Scientific classification
- Kingdom: Plantae
- Clade: Tracheophytes
- Clade: Angiosperms
- Clade: Eudicots
- Order: Caryophyllales
- Family: Cactaceae
- Subfamily: Cactoideae
- Genus: Sclerocactus
- Species: S. glaucus
- Binomial name: Sclerocactus glaucus (K.Schumann) L.D.Benson

= Sclerocactus glaucus =

- Genus: Sclerocactus
- Species: glaucus
- Authority: (K.Schumann) L.D.Benson

Species of cactus

Sclerocactus glaucus is a rare species of cactus known by the common name Colorado hookless cactus.
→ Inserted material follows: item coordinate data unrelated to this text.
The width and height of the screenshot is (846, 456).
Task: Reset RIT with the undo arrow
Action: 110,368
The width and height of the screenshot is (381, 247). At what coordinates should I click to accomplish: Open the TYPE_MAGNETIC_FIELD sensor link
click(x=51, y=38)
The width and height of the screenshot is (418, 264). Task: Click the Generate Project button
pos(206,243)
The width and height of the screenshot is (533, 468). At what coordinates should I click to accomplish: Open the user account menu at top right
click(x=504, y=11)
It is endemic to Colorado in the United States, where it is known only from the area between Grand Junction and Montrose. It is a federally listed threatened species.
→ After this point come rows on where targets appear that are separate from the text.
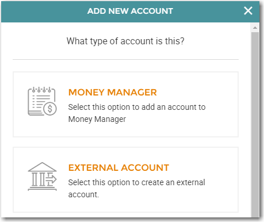Click the ADD NEW ACCOUNT title text
The width and height of the screenshot is (264, 222).
point(130,11)
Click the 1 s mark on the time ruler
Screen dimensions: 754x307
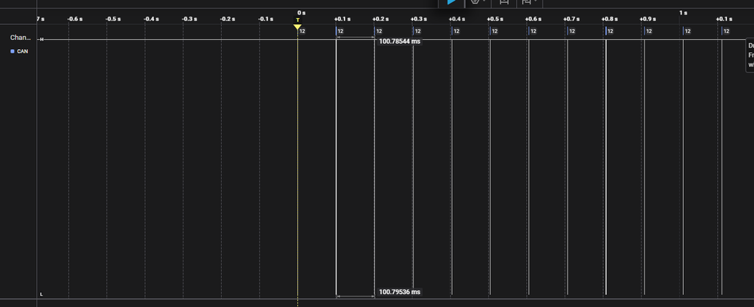pos(683,13)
The description of this species formerly included plants now belonging to Sclerocactus brevispinus and Sclerocactus wetlandicus, two cacti endemic to Utah. When the second of the two species was separated in 1994, the name S. glaucus was applied only to plants found in Colorado; it made the common name Uinta Basin hookless cactus a misnomer, because now this species does not occur in the Uinta Basin of Utah. The two new species retained their federally threatened status, which they had received while members of S. glaucus. Sources vary in whether they recognize the separation of these species from S. glaucus; Anderson (2001) does not.

This cactus is cylindrical in shape and measures up to 28 centimeters tall by 9 wide, though it is usually much shorter. During the dry season it may shrink so much it disappears beneath the soil surface. There are up to 12 white radial spines on each of its areoles, and several straight whitish, reddish, or black central spines pointing in various directions. The central spines may be 1 to 2 centimeters long or more. The fragrant funnel- or bell-shaped flower is up to 5 or 6 centimeters long and has pink tepals. The stamens have white or green filaments and yellow anthers. The fruit is barrel-shaped and up to 2 or 3 centimeters in length.

This plant grows on exposed stretches of gravelly clay, including alluvial benches above floodplains and on mesa slopes. Nearby rivers include the Green, Colorado and Gunnison Rivers. It is part of saltbush and sagebrush-dominated desert shrub plant communities, or pinyon-juniper woodlands. Other plants in the habitat include shadscale (Atriplex confertifolia), galleta (Hilaria jamesii), black sagebrush (Artemisia nova), Indian rice grass (Stipa hymenoides), strawberry hedgehog cactus (Echinocereus triglochidiatus var. melanacanthus), Simpson's pincushion cactus (Pediocactus simpsonii), prickly pear cactus (Opuntia polyacantha), winterfat (Krascheninnikovia lanata), yucca (Yucca harrimaniae), snakeweed (Gutierrezia sarothrae), low rabbitbrush (Chrysothamnus viscidiflorus), sand dropseed (Sporobolus cryptandrus), and Salina wildrye (Leymus salinus).

This cactus faces a number of threats. Almost all of the populations are threatened by habitat loss and degradation due to human activities such as hydrocarbon exploration, residential development, rock mining, and the introduction of livestock to the area. It has been affected by the TransColorado Pipeline. The petroleum industry is expected to attract a large population to this rural area. Poaching is also a problem.